Special considerations
• Most adverse reactions to corticosteroids are dose- or duration-dependent.
• Methylprednisolone may be administered orally. Methylprednisolone sodium succinate may be administered by I.M. or I.V. injection or by I.V. infusion, usually at 4- to 6-hour intervals.
• Methylprednisolone acetate suspension may be administered by intra-articular, intramuscular, intrasynovial, intrabursal, intralesional, or soft tissue injection. It has a slow onset but a long duration of action.
• Determine whether patient is sensitive to other corticosteroids.
• Most adverse reactions to corticosteroids are dose- or duration-dependent.
• For better results and less toxicity, give a once-daily dose in the morning.
• Give oral dose with food when possible. Critically ill patients may need concomitant antacid or H2-receptor antagonist therapy.
• Salt forms aren’t interchangeable.
 ALERT Don’t give Solu-Medrol intrathecally because severe adverse reactions have been reported.
• Give I.M. injection deep into gluteal muscle. Avoid S.C. injection because atrophy and sterile abscesses may occur.
• Dermal atrophy may occur with large doses of acetate salt. Use several small injections rather than a single large dose, and rotate injection sites.
• Don’t use acetate if immediate onset of action is needed.
• Discard reconstituted solution after 48 hours.
• Always adjust to lowest effective dose.
• Gradually reduce dosage after long-term therapy.
• Unless contraindicated, give low-sodium diet that’s high in potassium and protein.

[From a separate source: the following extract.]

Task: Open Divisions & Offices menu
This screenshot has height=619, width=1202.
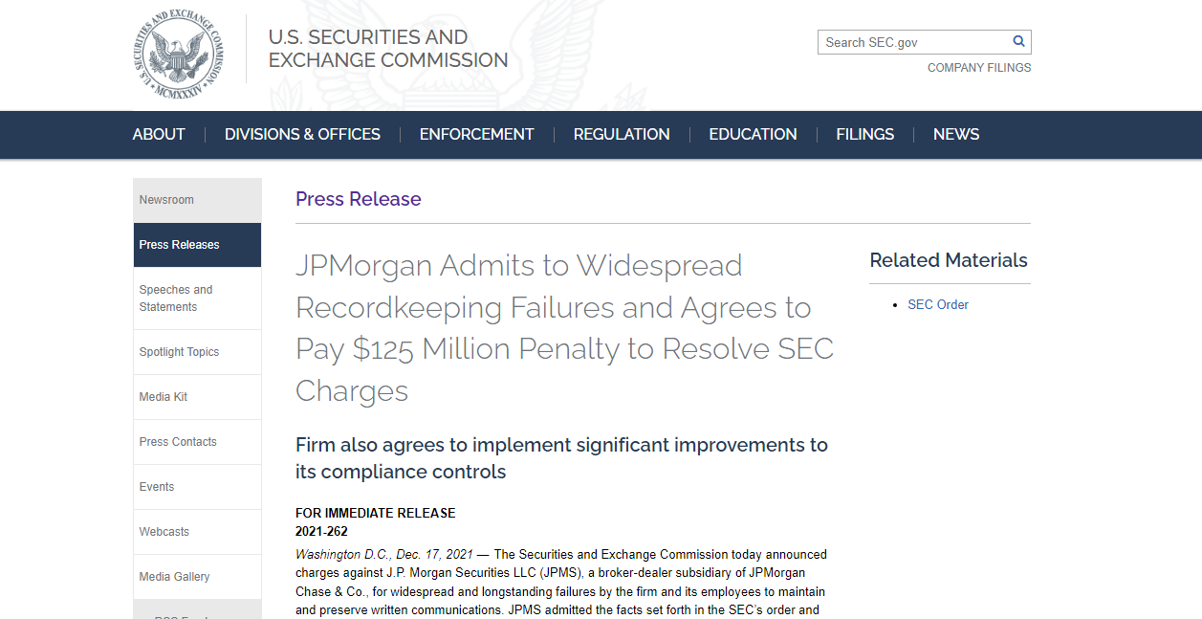Action: pos(302,135)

Administer potassium supplements as needed.
 ALERT Don’t confuse Solu-Medrol with Solu-Cortef (hydrocortisone sodium succinate) or methylprednisolone with medroxyprogesterone.
 ALERT Use only methylprednisolone sodium succinate for I.V. route; never use acetate form. Reconstitute according to manufacturer’s directions using supplied diluent, or use bacteriostatic water for injection with benzyl alcohol.

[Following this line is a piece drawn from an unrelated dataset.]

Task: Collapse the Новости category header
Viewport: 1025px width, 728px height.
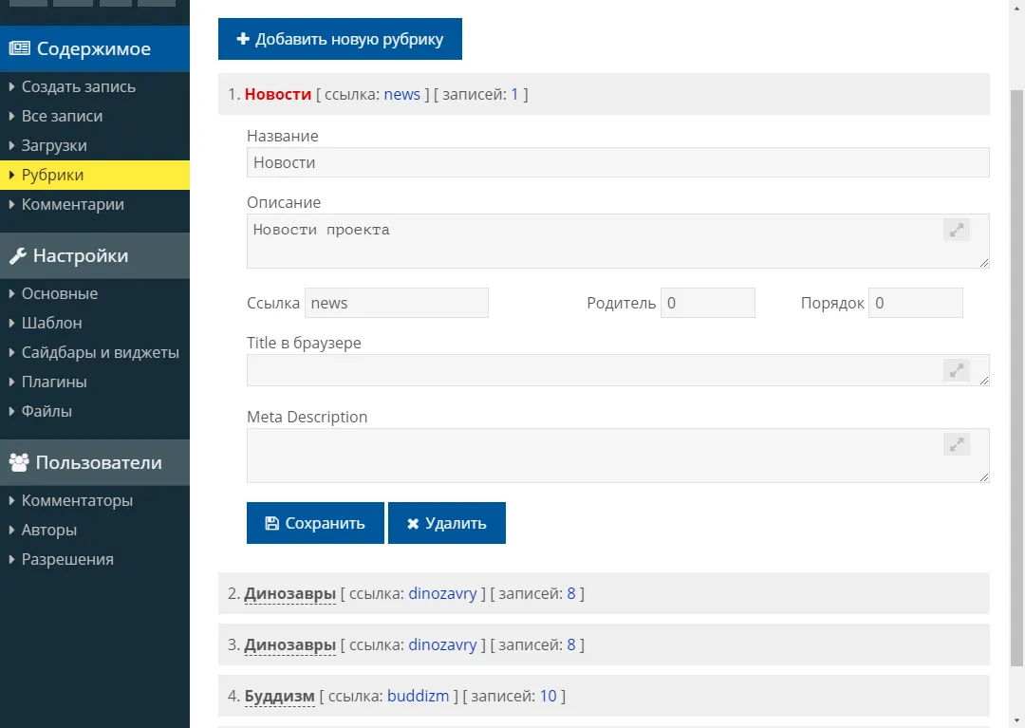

• When administering as direct injection, inject diluted drug into vein or free-flowing compatible I.V. solution over at least 1 minute. For shock, give massive doses over at least 10 minutes to prevent arrhythmias and circulatory collapse. When administering as an intermittent or continuous infusion, dilute solution according to manufacturer’s instructions, and give over prescribed duration. If used for continuous infusion, change solution every 24 hours.
• Monitor patient’s weight, blood pressure, serum electrolyte levels, and sleep patterns. Euphoria may initially interfere with sleep, but patients typically adjust to therapy in 1 to 3 weeks.
• Monitor patient for cushingoid effects, including moonface, buffalo hump, central obesity, thinning hair, hypertension, and increased susceptibility to infection.
• Drug may mask or worsen infections, including latent amebiasis.
• Watch for depression or psychotic episodes, especially in high-dose therapy.
• Diabetic patient may need increased insulin; monitor blood glucose level.
• Watch for an enhanced response to drug in patients with hypothyroidism or cirrhosis.
• Watch for allergic reaction to tartrazine in patients with sensitivity to aspirin.
Pediatric patients
• Long-term use of adrenocorticoids in children and adolescents may delay growth and maturation.
Geriatric patients
• Compare the risks and benefits of corticosteroid use; lower doses are recommended. Elderly patients may be more susceptible to osteoporosis with prolonged use.
• Monitor blood pressure and blood glucose and electrolyte levels at least every 6 months.

Patient education
• Tell patient not to stop drug abruptly or without medical consent.
• Instruct patient to take oral form of drug with food.
• Teach patient early signs of adrenal insufficiency: fatigue, muscle weakness, joint pain, fever, anorexia, nausea, dyspnea, dizziness, and fainting.
• Tell patient to carry a card identifying need for supplemental systemic steroids during stress. Medication, dose, and name of prescriber should appear on card.
• Teach patient on long-term therapy to report sudden weight gain or swelling.
• Tell patient on long-term therapy to call about the need for vitamin D or calcium supplement, or a physical exercise program.
• Warn patient to avoid exposure to infections (such as chickenpox or measles) and to report if such exposure occurs.

Reactions may be common, uncommon, life-threatening, or COMMON AND LIFE THREATENING.